Ya toda Italia es un macabro y burlesco karaoke. Gente de bien, como diría Feijóo, votando la mierda fascista; gobernantes desalmados convirtiendo el funeral negro en una fiesta. Es cierto que lo horripilante del caso sacude las conciencias de millones de italianos que, espeluznados por las noticias de la RAI, se echan a la calle para protestar contra la barbarie. Es cierto que todavía queda una Italia decente, una Italia noble, humana y digna que empieza a tomar conciencia de que la victoria del nuevo totalitarismo posmoderno no es ninguna broma. Europa se gangrena con el virus del racismo. De cuando en cuando despunta un rayo de esperanza y algún valiente como el exfutbolista Lineker compara las políticas migratorias del imperialista Sunak (otro que tal baila y canta) con la Alemania nazi. Por decir la verdad han echado al bueno de Gary de la BBC, donde presentaba un programa deportivo desde 1999. Los nazis están en todos lados, todo a la vez en todas partes, como la película del Oscar de este año, desde el ayuntamiento de la última aldea hasta los consejos de administración de las grandes empresas que cotizan en Bolsa.
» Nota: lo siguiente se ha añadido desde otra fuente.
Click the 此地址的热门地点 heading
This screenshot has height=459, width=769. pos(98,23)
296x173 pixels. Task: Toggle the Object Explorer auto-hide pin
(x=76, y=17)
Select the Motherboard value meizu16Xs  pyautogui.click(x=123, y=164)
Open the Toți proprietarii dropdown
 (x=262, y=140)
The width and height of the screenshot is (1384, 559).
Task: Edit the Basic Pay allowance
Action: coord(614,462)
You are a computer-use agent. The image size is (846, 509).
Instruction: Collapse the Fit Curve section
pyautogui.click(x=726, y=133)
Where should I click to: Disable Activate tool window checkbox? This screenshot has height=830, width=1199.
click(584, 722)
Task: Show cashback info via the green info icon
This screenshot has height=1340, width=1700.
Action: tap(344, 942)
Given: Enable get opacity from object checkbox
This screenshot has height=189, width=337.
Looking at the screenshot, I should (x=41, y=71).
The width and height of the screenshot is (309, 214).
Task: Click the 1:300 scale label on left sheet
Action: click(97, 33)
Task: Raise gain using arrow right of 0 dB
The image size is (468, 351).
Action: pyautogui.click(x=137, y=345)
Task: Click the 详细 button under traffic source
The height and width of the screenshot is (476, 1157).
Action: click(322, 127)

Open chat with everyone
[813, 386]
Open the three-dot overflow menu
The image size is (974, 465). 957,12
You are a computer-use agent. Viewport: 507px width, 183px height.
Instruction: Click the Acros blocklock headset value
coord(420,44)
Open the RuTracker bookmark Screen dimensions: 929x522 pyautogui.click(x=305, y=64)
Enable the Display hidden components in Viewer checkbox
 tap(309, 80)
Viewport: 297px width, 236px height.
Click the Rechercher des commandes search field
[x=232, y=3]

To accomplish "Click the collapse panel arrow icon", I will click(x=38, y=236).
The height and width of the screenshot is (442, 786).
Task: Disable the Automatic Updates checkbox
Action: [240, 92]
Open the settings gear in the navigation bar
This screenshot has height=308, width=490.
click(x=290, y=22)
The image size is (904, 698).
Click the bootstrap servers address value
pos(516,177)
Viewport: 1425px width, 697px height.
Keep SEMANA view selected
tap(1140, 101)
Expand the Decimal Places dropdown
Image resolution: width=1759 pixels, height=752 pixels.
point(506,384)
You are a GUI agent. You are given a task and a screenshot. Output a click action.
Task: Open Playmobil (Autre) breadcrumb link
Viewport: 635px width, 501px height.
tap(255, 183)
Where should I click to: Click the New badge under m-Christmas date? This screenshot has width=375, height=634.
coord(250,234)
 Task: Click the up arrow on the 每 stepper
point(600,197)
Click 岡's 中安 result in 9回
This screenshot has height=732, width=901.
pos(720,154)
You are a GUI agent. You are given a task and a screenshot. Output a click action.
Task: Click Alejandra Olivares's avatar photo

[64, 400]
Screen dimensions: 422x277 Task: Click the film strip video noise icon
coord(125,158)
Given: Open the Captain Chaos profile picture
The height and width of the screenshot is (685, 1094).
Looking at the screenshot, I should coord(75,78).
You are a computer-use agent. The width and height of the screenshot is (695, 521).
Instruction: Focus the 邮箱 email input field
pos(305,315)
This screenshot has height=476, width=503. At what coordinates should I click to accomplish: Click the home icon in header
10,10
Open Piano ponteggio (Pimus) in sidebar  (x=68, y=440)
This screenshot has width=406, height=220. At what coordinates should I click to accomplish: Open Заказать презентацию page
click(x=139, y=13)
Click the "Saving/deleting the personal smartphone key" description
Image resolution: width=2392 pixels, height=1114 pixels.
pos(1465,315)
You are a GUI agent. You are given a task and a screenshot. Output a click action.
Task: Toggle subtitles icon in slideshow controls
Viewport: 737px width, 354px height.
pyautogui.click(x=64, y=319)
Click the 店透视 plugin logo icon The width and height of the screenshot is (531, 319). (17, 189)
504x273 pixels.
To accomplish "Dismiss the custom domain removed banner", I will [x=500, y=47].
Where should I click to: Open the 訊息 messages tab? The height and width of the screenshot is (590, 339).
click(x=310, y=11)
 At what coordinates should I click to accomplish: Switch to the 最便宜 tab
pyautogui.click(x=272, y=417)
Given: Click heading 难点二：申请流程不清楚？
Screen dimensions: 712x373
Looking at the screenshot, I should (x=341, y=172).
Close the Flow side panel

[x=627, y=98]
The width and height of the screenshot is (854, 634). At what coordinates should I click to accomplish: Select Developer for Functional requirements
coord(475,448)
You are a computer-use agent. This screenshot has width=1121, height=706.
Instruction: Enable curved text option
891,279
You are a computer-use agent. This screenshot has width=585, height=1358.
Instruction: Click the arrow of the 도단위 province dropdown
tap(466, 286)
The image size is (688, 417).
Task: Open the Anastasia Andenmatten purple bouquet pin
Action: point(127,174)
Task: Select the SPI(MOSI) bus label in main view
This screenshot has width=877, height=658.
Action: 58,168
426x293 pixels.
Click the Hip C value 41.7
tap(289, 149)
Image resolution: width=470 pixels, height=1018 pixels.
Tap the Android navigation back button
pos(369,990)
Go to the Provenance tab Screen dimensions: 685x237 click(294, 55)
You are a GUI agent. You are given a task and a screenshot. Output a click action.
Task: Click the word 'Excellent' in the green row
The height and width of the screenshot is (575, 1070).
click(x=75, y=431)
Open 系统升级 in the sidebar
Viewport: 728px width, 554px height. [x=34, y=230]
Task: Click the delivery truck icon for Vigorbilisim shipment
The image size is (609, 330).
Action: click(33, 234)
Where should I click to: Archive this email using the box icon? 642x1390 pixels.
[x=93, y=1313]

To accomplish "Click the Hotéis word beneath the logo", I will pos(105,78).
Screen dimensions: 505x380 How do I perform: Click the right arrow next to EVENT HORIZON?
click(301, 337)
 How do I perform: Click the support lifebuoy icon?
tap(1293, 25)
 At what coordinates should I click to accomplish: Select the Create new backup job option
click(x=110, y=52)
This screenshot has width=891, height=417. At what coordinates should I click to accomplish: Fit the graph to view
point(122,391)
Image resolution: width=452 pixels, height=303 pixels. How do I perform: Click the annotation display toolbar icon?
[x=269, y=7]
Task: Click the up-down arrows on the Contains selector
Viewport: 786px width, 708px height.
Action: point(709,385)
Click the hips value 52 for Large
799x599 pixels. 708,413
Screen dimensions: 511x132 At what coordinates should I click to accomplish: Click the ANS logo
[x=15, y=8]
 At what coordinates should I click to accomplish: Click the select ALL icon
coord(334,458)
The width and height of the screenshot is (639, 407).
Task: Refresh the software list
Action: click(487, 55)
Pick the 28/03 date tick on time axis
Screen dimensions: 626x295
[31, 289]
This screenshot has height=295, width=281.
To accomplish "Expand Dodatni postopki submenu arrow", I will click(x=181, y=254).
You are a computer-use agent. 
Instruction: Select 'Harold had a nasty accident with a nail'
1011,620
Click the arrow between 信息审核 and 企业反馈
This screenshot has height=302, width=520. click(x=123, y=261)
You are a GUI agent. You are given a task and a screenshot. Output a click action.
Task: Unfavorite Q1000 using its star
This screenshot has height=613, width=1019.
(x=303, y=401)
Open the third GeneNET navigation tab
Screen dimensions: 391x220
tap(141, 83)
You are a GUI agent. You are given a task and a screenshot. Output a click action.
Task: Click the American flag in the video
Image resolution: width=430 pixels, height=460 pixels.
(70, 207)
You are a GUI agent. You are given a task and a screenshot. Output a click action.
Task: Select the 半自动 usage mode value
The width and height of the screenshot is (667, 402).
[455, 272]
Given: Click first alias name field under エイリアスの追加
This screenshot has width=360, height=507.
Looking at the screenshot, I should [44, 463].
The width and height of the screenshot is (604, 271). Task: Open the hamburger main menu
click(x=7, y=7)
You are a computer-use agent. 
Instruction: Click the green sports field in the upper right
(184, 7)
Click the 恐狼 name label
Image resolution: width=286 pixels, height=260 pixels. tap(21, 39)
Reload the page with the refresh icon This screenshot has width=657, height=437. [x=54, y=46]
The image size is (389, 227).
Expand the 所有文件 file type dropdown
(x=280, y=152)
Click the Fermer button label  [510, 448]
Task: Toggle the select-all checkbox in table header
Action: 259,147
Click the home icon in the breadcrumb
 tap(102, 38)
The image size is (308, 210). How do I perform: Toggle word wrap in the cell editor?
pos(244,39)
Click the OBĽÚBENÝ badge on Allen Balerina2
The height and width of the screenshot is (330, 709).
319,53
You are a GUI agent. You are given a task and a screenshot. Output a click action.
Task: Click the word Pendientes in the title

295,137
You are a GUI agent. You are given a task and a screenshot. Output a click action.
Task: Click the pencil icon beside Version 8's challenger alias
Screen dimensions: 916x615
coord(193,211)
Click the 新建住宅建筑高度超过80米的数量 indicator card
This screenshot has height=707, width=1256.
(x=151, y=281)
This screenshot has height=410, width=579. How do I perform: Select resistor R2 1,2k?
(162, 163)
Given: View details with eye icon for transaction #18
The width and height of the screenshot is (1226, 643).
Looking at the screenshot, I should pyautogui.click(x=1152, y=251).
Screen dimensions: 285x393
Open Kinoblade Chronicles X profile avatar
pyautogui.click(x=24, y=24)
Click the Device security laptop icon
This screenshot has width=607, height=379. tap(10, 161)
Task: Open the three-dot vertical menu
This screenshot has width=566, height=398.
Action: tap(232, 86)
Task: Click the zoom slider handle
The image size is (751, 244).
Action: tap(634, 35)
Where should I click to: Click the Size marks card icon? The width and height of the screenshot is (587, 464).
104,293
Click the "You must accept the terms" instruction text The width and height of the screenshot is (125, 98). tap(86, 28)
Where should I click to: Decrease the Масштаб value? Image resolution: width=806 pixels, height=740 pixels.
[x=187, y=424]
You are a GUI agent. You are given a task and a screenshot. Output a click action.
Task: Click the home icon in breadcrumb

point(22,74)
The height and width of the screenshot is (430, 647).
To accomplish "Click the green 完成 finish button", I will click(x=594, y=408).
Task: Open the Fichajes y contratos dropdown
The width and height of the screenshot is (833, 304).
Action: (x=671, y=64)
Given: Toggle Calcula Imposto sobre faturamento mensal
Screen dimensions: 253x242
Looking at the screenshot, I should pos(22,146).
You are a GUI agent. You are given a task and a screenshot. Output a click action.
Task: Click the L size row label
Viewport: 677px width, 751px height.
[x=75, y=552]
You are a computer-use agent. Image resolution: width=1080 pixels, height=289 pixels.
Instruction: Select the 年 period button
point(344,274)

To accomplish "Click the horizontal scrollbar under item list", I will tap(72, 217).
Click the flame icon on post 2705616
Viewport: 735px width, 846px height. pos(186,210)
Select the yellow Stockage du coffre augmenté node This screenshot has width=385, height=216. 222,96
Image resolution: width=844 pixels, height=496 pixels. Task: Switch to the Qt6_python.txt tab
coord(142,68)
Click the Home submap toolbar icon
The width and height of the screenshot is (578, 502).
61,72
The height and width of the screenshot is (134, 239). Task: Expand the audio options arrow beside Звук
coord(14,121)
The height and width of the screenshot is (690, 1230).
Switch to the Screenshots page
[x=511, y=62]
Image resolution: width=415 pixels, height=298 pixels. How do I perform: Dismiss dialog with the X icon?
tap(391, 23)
Solo queda la oscuridad y el silencio. ¿Dónde está Dios, dónde está el papa para hacerle frente a estas bestias? A Marinella, la protagonista de la canción de Fabrizio De André, nadie sabe quién la mata. Muere sola, sin recuerdo del dolor, sin que nadie la eche de menos. Un resbalón en primavera y todo se acabó. Un resbalón fatal, apenas un segundo, y adiós. Como el africano de la barcaza. Como ese náufrago de la balsa neumática que es como un niño que persigue una lejana cometa, un faro inalcanzable y borroso en la costa europea, antes de hundirse en el sueño del olvido. Así matan Meloni y Salvini, como la mafia calabresa, con una dulce canción de cuna y que parezca un accidente. Con el tierno beso de la muerte.